▶ The problem:
Your output should reproduce each entry exactly, with none of its pictures.

[Start of section]

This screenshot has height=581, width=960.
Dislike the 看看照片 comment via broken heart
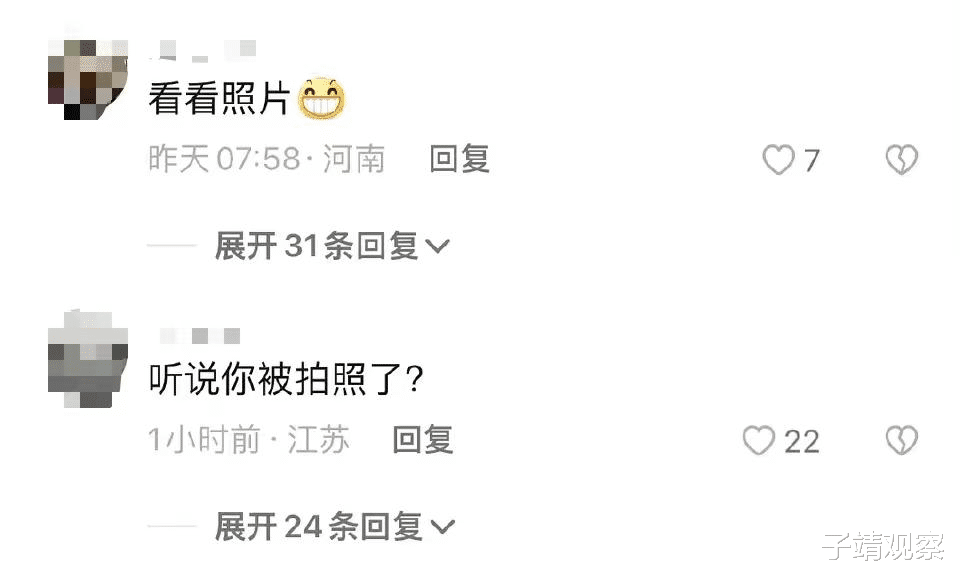[x=902, y=160]
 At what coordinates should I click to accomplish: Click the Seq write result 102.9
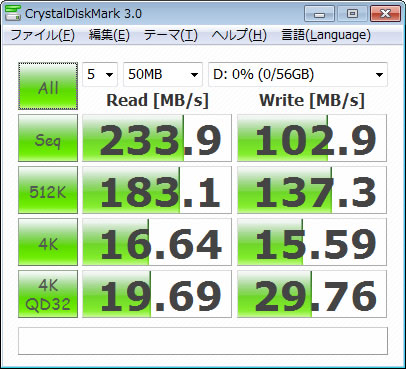[312, 138]
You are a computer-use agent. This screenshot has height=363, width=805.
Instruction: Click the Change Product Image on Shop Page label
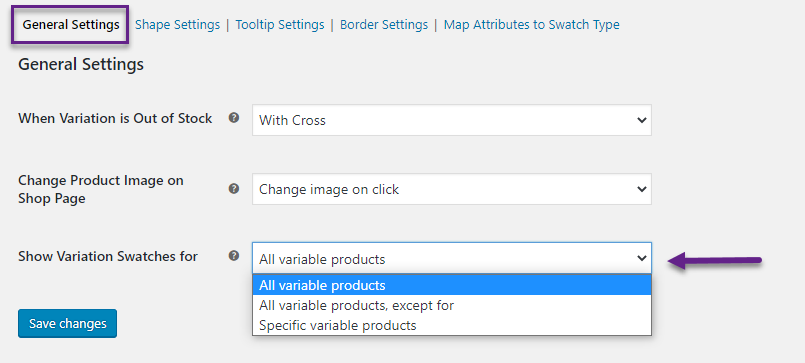tap(101, 189)
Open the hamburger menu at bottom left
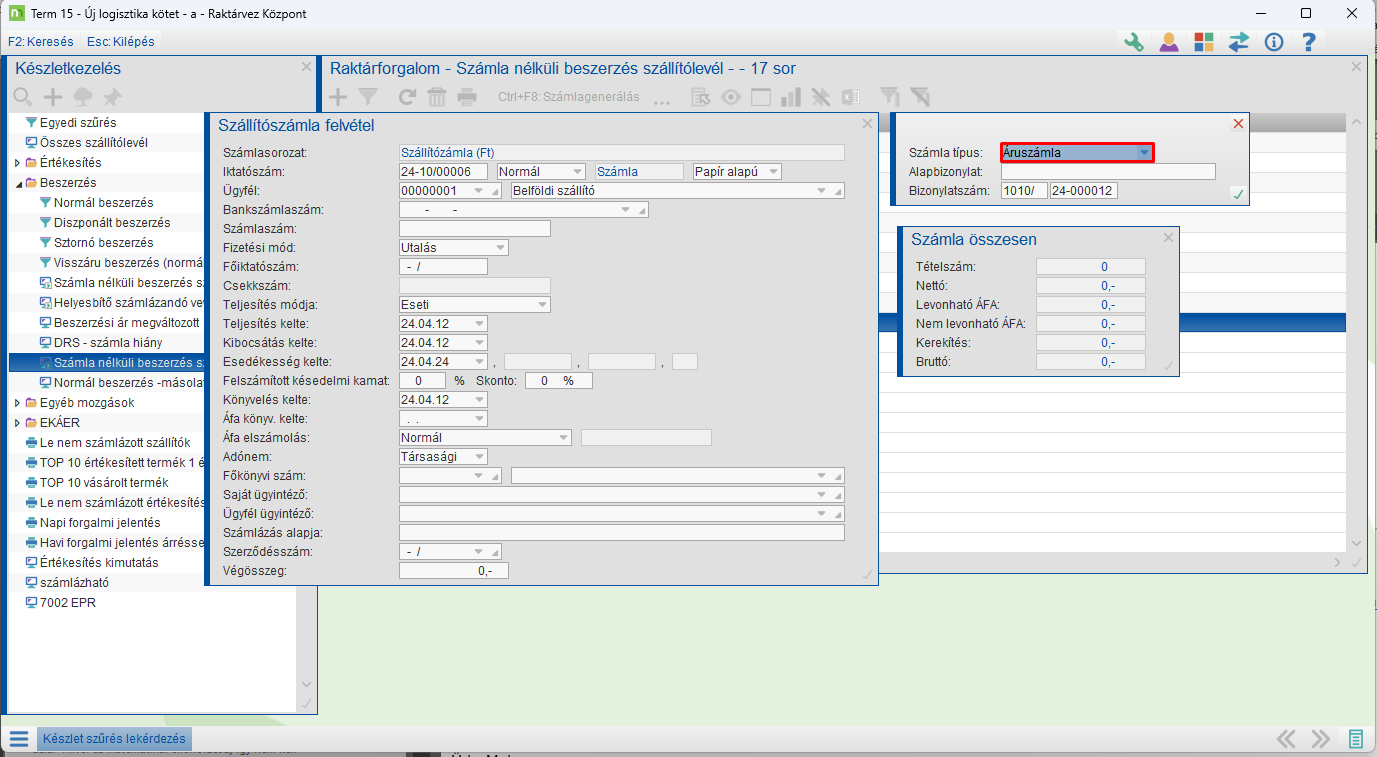Viewport: 1377px width, 757px height. coord(18,739)
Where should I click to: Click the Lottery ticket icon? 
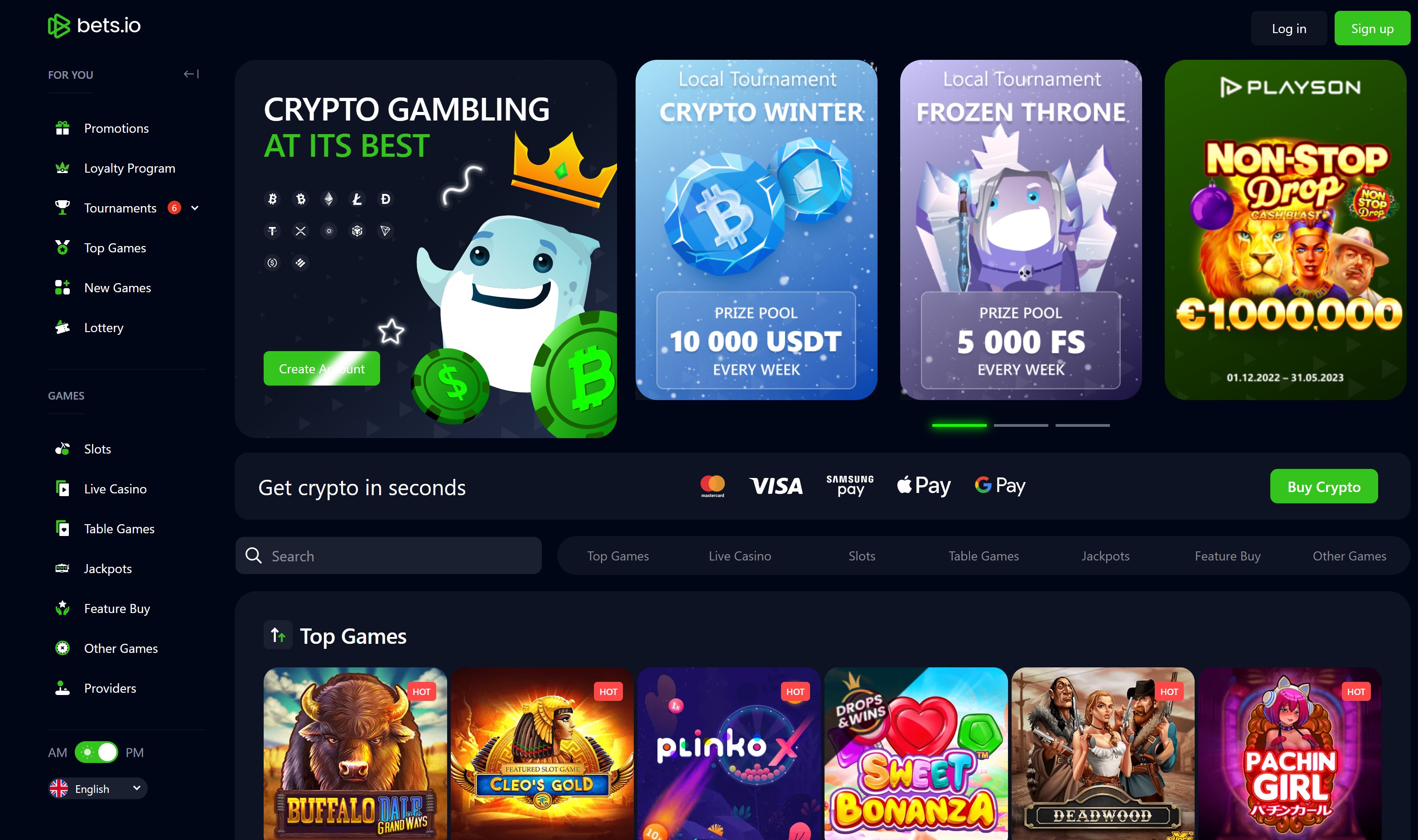pos(62,328)
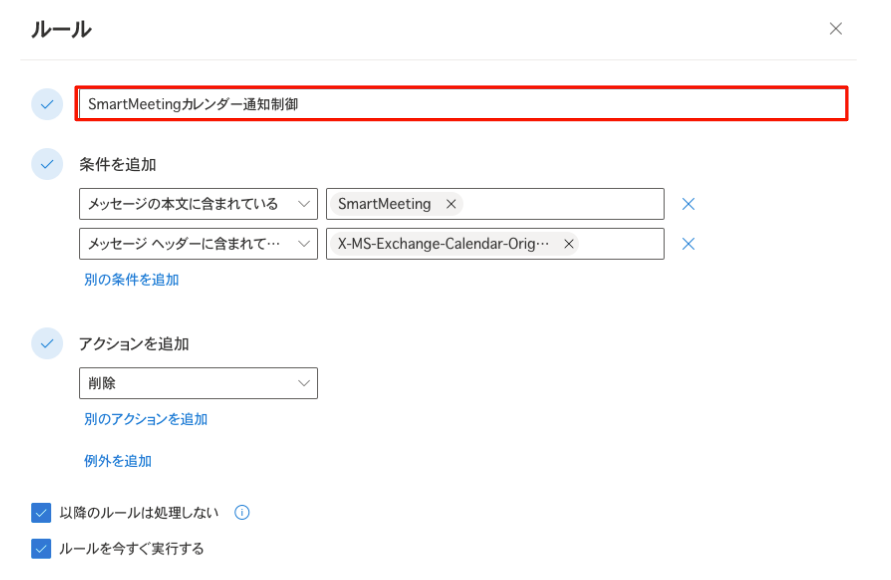Close the ルール dialog with the X
Screen dimensions: 891x580
tap(835, 29)
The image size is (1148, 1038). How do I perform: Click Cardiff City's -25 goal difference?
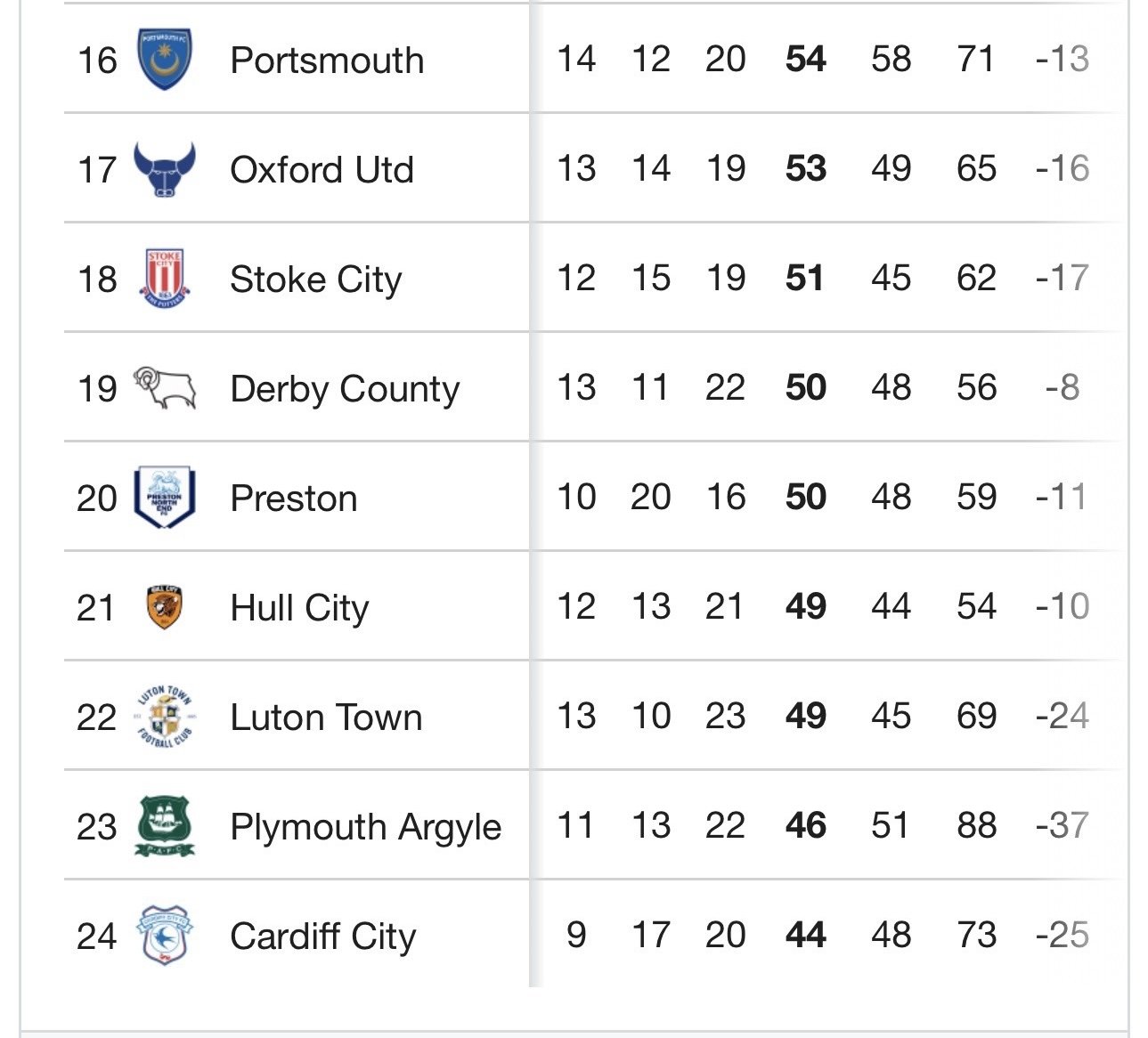(1063, 935)
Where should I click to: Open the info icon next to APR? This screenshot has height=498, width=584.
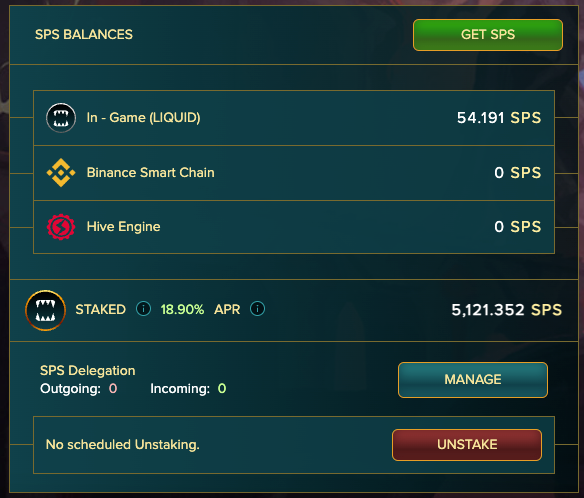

[End of section]

▶ Answer box:
This screenshot has height=581, width=960.
Dislike the 看看照片 comment via broken heart
[x=902, y=160]
 At what coordinates should I click to accomplish: Click the Seq write result 102.9
[312, 138]
You are a computer-use agent. This screenshot has height=363, width=805.
Instruction: Click the Change Product Image on Shop Page label
tap(101, 189)
Open the hamburger menu at bottom left
Viewport: 1377px width, 757px height. coord(18,739)
Where should I click to: Click the Lottery ticket icon? 
pos(62,328)
Close the ルール dialog with the X
Screen dimensions: 891x580
tap(835, 29)
The image size is (1148, 1038). How do I perform: Click Cardiff City's -25 goal difference?
(1063, 935)
Where should I click to: Open the info icon next to APR? This screenshot has height=498, width=584.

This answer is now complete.